** Opening Dataset records block **

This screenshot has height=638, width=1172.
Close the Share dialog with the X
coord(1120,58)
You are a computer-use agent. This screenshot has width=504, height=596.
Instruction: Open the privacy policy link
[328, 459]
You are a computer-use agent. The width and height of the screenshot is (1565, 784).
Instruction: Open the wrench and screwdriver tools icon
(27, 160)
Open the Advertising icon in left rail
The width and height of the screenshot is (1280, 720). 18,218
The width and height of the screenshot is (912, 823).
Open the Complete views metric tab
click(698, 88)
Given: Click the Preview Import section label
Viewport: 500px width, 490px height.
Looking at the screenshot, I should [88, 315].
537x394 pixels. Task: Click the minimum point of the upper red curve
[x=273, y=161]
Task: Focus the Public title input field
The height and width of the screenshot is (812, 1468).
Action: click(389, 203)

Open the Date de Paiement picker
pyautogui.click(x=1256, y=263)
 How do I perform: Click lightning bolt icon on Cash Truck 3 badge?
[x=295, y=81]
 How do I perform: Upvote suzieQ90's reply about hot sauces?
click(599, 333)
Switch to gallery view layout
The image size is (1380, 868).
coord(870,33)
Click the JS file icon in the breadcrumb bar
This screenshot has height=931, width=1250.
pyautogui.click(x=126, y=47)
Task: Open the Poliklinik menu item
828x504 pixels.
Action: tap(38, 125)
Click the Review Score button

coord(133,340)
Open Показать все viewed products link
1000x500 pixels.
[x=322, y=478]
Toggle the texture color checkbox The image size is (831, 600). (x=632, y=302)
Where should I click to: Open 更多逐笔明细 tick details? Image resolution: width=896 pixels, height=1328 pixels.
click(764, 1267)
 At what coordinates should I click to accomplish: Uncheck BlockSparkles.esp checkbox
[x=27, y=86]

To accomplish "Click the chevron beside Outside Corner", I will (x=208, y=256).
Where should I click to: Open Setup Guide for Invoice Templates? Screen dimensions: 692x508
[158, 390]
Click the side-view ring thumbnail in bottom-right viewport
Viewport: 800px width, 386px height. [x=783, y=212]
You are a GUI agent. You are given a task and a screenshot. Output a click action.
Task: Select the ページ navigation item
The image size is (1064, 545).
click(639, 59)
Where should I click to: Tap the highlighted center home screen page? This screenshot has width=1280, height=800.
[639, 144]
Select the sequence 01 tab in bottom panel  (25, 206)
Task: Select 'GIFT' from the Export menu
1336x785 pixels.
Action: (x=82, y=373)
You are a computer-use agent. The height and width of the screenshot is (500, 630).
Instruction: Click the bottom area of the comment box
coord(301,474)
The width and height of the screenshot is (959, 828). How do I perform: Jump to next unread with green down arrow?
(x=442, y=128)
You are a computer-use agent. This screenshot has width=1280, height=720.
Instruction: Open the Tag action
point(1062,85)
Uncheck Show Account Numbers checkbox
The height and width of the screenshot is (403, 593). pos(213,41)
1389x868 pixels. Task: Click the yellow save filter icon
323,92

** Closing Dataset records block **

Exercise:
Only lines holding the word "Select" belong in the answer; copy all of them from the records.

Written answer:
Task: Select the ページ navigation item
Select the sequence 01 tab in bottom panel  (25, 206)
Task: Select 'GIFT' from the Export menu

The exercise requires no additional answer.